John Mark Hackman is an American choreographer, writer and stage producer. Serving as the executive director of street dance performance company Chicago Dance Crash, Hackman is also the founding choreographer of photography/performance project The Living Canvas under the directorship of Pete Guither as well as the cofounder of The Keeper of The Floor Championship (KTF) alongside dancer/actor Kyle Terry – the production now being recognized as one of the longest-running professional "all styles" dance battles in the United States.

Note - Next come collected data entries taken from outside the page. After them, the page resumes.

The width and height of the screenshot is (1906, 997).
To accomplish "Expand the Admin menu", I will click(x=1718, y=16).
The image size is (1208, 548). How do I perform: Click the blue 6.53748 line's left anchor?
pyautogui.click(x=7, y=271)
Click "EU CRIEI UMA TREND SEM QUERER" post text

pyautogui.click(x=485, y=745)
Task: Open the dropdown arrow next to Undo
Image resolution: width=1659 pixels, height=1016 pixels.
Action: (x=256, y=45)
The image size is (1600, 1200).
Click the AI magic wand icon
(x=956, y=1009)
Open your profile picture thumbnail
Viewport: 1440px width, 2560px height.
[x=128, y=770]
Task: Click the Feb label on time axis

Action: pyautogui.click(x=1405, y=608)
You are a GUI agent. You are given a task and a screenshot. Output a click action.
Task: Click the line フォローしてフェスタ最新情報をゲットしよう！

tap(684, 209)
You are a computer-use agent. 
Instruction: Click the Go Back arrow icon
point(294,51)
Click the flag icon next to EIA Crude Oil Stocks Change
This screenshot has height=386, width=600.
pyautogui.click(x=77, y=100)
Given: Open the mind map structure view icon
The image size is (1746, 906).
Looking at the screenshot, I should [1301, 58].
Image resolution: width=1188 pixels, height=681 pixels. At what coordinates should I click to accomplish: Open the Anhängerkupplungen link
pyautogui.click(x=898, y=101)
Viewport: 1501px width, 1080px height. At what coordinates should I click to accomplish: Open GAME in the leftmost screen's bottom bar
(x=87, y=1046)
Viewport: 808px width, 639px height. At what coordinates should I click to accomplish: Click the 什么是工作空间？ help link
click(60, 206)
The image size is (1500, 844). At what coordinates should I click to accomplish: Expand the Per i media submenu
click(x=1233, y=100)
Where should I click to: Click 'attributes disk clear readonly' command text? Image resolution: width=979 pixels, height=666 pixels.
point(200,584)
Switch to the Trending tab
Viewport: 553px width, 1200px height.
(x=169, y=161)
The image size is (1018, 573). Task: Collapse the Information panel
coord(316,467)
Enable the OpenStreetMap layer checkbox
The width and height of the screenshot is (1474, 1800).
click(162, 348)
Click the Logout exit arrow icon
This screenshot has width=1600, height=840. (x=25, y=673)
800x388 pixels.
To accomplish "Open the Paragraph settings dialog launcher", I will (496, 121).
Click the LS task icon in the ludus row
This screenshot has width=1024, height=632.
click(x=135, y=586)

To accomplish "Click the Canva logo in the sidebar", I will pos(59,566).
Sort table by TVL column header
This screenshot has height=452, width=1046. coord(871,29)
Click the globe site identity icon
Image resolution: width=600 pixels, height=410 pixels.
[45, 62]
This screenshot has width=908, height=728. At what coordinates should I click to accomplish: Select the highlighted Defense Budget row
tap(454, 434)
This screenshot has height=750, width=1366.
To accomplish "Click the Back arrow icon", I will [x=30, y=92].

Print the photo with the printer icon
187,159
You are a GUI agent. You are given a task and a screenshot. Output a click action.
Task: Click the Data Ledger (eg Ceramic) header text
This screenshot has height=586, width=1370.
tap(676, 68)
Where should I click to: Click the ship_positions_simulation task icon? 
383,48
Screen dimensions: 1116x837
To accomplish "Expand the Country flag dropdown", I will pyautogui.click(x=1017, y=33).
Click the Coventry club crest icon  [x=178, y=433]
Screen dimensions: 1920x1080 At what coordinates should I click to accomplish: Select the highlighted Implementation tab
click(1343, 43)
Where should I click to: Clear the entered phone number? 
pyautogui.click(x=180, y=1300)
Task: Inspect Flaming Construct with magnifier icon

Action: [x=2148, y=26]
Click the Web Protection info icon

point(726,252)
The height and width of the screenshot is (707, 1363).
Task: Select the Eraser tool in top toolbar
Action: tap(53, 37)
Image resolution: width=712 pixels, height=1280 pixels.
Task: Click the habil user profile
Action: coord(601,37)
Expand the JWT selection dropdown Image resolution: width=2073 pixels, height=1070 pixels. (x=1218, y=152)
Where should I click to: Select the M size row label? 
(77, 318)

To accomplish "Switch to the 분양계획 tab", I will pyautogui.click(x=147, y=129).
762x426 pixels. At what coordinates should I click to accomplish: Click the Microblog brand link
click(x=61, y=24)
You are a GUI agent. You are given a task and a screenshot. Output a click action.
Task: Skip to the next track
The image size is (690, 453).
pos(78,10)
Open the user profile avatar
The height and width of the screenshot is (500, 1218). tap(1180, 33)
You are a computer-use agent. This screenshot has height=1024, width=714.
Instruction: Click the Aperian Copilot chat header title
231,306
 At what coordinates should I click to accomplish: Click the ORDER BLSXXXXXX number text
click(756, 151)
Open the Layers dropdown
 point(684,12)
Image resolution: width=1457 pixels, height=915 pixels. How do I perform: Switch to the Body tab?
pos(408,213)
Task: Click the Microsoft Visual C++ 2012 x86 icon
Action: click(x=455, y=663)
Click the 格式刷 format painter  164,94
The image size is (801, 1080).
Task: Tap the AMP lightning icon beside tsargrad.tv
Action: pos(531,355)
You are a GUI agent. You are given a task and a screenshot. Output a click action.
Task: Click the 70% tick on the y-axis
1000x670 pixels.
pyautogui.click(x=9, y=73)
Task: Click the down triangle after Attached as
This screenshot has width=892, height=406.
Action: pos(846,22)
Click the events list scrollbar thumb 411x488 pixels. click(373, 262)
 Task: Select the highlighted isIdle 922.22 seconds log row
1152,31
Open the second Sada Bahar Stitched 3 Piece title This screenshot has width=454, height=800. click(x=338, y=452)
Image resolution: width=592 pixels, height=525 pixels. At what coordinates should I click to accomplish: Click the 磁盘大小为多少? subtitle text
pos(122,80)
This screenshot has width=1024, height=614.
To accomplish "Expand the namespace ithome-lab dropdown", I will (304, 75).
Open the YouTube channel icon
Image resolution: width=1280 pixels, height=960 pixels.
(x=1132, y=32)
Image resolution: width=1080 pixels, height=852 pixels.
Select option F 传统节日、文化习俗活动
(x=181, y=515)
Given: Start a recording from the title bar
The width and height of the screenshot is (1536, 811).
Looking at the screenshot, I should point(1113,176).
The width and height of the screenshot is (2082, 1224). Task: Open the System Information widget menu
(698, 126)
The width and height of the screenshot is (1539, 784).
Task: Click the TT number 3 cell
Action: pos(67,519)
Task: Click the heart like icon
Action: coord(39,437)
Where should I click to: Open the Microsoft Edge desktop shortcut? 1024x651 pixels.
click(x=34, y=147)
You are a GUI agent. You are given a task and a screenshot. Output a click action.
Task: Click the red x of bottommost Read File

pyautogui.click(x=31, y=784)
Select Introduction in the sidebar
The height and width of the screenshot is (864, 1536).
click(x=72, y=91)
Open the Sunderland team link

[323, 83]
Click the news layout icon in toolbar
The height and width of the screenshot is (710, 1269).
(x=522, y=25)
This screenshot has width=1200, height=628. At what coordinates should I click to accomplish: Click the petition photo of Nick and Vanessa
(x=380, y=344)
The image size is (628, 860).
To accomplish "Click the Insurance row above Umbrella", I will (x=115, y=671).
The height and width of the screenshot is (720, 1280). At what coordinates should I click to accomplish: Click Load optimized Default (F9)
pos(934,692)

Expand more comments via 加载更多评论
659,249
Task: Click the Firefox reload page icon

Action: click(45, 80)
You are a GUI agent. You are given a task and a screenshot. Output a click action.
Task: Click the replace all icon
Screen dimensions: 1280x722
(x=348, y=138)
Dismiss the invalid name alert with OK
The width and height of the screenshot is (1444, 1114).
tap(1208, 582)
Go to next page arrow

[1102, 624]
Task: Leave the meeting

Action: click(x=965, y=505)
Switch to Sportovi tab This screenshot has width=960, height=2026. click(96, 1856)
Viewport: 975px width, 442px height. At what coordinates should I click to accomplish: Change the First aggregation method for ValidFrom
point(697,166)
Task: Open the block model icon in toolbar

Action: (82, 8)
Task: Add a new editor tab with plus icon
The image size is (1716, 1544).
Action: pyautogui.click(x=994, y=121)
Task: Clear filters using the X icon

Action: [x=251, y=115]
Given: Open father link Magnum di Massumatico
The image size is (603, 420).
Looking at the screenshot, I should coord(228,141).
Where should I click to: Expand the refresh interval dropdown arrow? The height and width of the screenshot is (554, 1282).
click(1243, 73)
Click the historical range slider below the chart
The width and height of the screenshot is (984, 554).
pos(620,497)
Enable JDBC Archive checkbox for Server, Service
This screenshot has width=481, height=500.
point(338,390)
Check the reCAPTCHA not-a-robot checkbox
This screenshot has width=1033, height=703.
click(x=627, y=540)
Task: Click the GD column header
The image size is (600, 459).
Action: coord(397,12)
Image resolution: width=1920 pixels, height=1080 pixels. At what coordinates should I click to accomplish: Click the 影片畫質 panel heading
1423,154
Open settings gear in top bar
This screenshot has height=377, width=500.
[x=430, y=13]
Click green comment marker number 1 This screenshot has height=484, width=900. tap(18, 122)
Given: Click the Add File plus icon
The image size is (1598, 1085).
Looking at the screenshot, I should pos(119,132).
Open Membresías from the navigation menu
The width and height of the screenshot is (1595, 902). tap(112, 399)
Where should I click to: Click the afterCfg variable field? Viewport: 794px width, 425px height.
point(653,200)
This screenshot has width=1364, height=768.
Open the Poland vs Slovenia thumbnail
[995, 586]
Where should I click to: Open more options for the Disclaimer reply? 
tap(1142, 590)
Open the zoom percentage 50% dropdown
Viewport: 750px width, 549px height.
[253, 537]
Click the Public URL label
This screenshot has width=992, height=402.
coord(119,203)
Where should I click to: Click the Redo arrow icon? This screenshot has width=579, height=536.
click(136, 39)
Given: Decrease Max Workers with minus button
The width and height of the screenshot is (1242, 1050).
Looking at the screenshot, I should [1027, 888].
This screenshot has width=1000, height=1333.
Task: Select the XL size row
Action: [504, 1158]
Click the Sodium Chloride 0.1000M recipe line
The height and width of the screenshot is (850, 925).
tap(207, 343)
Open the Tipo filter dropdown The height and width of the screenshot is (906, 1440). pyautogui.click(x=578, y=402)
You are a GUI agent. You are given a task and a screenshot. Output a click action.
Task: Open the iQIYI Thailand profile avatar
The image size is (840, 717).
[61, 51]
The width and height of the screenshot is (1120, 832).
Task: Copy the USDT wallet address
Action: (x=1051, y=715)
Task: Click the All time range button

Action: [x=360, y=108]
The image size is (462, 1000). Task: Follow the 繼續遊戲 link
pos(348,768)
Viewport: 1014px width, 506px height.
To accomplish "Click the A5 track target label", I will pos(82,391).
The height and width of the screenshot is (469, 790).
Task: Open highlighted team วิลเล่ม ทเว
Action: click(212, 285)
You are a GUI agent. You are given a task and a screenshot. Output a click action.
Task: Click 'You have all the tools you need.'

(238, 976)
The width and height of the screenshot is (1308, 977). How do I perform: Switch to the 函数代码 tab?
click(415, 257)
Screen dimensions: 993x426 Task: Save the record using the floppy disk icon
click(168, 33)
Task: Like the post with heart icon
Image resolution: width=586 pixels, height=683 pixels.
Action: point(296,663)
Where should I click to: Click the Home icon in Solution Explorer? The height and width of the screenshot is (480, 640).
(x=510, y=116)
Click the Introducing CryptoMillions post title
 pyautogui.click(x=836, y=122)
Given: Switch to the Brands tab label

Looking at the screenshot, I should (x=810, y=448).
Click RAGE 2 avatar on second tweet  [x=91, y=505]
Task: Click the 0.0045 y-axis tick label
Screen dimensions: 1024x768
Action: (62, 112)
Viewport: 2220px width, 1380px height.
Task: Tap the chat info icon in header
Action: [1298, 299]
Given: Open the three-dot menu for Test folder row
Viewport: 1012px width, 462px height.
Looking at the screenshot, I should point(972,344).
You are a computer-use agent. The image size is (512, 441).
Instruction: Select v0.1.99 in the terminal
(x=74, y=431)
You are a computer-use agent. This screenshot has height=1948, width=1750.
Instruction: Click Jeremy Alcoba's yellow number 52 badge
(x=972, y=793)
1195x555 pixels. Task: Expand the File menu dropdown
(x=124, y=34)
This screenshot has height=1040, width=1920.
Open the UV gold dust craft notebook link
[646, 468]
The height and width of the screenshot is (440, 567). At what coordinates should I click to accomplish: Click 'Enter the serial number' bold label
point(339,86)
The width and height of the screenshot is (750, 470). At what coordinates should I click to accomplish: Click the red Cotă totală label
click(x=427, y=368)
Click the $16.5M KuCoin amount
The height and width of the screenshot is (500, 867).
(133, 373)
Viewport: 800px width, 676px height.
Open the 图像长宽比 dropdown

Hackman's writings have been credited for a live production style of storytelling that combines stunt work and dance with recorded narration and dialogue. This concept has been seen in Hackman's writings for nationally-touring productions including Booms Day, Tribulation and the Demolition Squad, Gotham City and The Bricklayers of Oz. among others.
==Hip Hop==
As a producer and hip-hop culture advocate within the entertainment industry, Hackman has been a presenter, investor or artist for several professional street crews, productions and musicians, being acknowledged among others in a mayoral proclamation by Mayor Lori Lightfoot for his decades of service specifically in Chicago's professional street dance sector. In a Newcity Magazine interview regarding the future of show business after the 2000s, he predicted an industry-wide embrace of hip hop and street styles specifically for commercial performing arts.

==Personal==
Hackman is a graduate of Illinois State University, and resigned from Chicago Dance Crash as CEO in 2022 to work for the City of Chicago's Film Office and Cultural Department, appointing Jessica Leyva as his successor.